── EXTRACTO DEL DOCUMENTO

La globalización se ha puesto de moda en estos días, no sólo a propósito de la enorme difusión de asuntos públicos como los tratados de libre comercio, las cumbres presidenciales, las reuniones de alto nivel del G8 (grupo de presidentes de las naciones más desarrolladas), las protestas de los grupos mal llamados anti-globalización, así como los recientes atentados en contra de las Torres Gemelas en Nueva York y del Pentágono en Washington, que nos han dejado la tenebrosa idea de que hasta la violencia a gran escala está también en proceso de globalizarse.



Lo primero que debemos señalar, como nos lo recuerda Amatha Sen (Premio Nobel de Economía), es que la globalización no es un fenómeno nuevo en la humanidad, en la medida que no entendamos ésta como una simple occidentalización, puesto que durante miles de años, la globalización ha progresado por los viajes, el comercio, las migraciones, la expansión de la cultura, la propagación del saber y de los descubrimientos, incluido la ciencia y la tecnología.

────
── CONJUNTO DE DATOS

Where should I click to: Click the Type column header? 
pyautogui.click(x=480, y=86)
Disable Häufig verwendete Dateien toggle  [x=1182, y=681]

────

INSTRUCCIONES >>
a. Según el extracto sobre la globalización, ¿qué es el G8?
b. Continúa el extracto sobre la globalización a partir de su última oración.

RESPUESTAS >>
a. Es el grupo de presidentes de las naciones más desarrolladas.

b.
Las influencias han ido en diferentes direcciones, por ejemplo, a fines del primer milenio, Europa era influida por la tecnología china, las matemáticas indúes y el álgebra árabe. Terminado el segundo milenio, el movimiento se opera principalmente del Occidente.



El actual proceso de globalización supone una amplia apertura comercial entre países, regiones o bloques económicos, así como el aprovechamiento de las ventajas comparativas de los países integrantes puesto que esto supone promover el crecimiento económico de los países en desarrollo o emergentes, así como negociar acuerdos multilaterales para facilitar la comercialización de bienes y servicios, buscando, a largo plazo, que la economía esté formada por bloques y no por unidades individuales como los países.



Es importante señalar que la actual globalización tiene claramente un marcado acento económico. Recuérdese que dentro de los acontecimientos que podrían identificarse como detonantes de esta globalización, está la creación del Fondo Monetario Internacional (FMI), en julio de 1944, cuyo principal objetivo era establecer un sistema multilateral de pagos que proporcionara estabilidad en los tipos de cambio y favoreciera el comercio internacional.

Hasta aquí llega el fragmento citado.